What you are asked to do: After reading the entries below, copy word for word the lines from the first through the line containing "Task: Open the first Demo Product title", and stop there.

Dataset entries
□ □ □ □

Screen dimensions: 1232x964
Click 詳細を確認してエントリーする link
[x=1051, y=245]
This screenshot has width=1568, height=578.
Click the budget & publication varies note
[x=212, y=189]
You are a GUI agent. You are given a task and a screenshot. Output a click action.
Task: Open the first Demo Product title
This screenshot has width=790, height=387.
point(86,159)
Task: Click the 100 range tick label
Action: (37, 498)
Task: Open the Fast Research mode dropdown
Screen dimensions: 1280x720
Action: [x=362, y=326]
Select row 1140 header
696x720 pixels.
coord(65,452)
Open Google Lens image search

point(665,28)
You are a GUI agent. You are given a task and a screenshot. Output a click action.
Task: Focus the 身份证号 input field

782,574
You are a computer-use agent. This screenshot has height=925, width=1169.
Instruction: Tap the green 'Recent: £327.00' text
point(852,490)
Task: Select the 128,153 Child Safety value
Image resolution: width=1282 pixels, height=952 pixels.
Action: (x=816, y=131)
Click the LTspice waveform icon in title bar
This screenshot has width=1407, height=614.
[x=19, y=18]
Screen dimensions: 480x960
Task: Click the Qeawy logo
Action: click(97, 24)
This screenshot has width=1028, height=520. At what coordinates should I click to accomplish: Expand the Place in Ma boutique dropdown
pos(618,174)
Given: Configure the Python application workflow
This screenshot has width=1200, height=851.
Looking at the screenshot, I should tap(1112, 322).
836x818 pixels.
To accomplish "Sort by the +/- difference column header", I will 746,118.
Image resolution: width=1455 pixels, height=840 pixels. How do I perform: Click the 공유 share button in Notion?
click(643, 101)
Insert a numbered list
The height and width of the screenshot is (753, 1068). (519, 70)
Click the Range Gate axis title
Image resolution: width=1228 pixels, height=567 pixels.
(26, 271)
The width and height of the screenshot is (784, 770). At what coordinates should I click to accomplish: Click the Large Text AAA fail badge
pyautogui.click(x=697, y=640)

□ □ □ □

Answer box:
Screen dimensions: 1232x964
Click 詳細を確認してエントリーする link
[x=1051, y=245]
This screenshot has width=1568, height=578.
Click the budget & publication varies note
[x=212, y=189]
You are a GUI agent. You are given a task and a screenshot. Output a click action.
Task: Open the first Demo Product title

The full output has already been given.